# Need help identifying shelf clips



## wiharley02 (Dec 29, 2017)

Hopefully this is the correct section of the forum to post this question. I have pull out pantry shelves that the slides are mounted on Knape & Vogt/John Sterling style shelve standards, with some "special" shelf clips that have a second locking "key" that helps secure them into the standard. I'm trying to get some more of these clips so I can replace some that are bent/worn/missing the locking key. I've scoured the web for a few hours and have not found anything that is close. Hopefully someone here can offer some insight! TIA.


----------



## Jim Frye (Aug 24, 2016)

I recently had to purchase some of the K&V standards and went to their web site to find distributors near me. Turned out the local plywood store (Yep, that's pretty much all they sell) had everything I needed and would have ordered anything K&V they didn't have.
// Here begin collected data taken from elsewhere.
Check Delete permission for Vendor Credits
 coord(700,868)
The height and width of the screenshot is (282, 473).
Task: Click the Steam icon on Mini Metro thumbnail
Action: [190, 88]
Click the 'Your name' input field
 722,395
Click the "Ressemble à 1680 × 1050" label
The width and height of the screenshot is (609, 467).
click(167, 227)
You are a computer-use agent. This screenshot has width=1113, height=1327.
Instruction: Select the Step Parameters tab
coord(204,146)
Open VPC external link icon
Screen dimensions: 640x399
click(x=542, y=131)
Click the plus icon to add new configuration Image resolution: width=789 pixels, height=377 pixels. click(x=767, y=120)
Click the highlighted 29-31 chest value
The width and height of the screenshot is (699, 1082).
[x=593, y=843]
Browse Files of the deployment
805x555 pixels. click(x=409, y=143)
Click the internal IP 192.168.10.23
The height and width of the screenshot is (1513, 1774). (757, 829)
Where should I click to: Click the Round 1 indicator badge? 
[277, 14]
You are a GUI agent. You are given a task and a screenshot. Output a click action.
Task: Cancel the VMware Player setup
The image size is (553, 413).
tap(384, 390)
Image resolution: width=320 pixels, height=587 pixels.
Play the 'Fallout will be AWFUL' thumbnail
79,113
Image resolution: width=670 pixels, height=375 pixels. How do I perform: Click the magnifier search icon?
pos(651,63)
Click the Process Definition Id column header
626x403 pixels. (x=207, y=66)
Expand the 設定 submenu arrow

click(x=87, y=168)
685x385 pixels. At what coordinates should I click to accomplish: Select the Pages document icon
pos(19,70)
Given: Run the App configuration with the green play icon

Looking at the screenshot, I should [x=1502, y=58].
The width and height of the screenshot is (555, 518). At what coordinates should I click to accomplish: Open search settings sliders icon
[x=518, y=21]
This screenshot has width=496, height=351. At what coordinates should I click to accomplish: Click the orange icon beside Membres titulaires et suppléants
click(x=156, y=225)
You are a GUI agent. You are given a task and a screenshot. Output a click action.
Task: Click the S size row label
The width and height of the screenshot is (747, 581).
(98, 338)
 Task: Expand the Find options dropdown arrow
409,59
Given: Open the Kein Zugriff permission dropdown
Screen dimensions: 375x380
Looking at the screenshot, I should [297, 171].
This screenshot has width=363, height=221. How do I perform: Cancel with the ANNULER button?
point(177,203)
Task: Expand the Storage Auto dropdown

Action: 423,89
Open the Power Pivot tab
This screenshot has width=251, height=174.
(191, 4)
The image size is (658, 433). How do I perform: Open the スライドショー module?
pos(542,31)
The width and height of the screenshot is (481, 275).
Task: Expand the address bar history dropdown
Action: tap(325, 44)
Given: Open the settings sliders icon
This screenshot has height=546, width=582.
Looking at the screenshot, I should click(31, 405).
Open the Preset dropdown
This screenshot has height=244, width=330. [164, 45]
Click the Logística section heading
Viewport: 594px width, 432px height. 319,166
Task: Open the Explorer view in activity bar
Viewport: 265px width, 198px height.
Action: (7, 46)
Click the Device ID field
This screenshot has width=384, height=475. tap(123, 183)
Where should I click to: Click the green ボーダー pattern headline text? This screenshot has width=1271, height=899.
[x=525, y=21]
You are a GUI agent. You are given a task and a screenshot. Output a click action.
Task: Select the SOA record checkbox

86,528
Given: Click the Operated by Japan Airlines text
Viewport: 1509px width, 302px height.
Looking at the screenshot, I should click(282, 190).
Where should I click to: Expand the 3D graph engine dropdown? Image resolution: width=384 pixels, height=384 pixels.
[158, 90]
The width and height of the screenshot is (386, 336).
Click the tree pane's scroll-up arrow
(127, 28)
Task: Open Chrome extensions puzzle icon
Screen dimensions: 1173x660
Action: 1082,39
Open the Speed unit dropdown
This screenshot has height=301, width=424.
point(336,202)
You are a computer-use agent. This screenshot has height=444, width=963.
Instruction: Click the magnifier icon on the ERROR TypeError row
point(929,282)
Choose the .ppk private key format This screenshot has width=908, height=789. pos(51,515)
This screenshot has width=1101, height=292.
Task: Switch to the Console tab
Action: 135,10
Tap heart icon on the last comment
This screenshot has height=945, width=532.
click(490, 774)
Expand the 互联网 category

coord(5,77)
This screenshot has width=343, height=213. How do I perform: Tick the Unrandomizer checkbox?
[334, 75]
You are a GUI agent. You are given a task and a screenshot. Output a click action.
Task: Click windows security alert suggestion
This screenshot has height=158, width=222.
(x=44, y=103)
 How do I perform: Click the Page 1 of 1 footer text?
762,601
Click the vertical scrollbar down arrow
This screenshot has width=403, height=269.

Oddly enough, I had been in this store a couple of months earlier buying veneered ply and didn't even notice the K&V rack.


----------



## wiharley02 (Dec 29, 2017)

Thanks for the insight. I was on K&V's website looking through the shelf standards and clips catalog, and could not find anything in the catalogs that resembled my clips. I've got an uncle that works in a custom cabinet shop, he's going to do some asking around for me next week. Hopefully somebody else sees this thread and can point me in the right direction!


----------



## Steve Neul (Sep 2, 2011)

The clips you have I've never seen before. I do think that KV #256 shelf standard clips would work on the tract. They are just smaller heightwise.


----------



## wiharley02 (Dec 29, 2017)

Here are some pictures of how they are being used in my pantry. They are not holding shelves in the typical fashion that a 256 clip does. These clips have the slides (for the pull out pantry shelves) screwed to them. I need the vertical face that these clips offer, that is spaced approx. 1" off of the standard. I have 8 shelves (32 clips in all), and a handful of them are bent, loose, or missing the locking tab. I don't know if this shelf "system" is original to the 21 year old cabinets or if they were added later. Our cabinets are not very high quality in general, but it's what we have for now. Hoping to find a handful of new clips so I can sturdy up the shelves again and readjust so we can be happy with them until we decide to replace the cabinets. Thanks for trying to help.


----------



## Steve Neul (Sep 2, 2011)

You might have to replace the tract too but Accuride makes a similar hardware. https://www.google.com/search?sa=X&...1.5#spd=9525871170724453824&spf=1514692796392


----------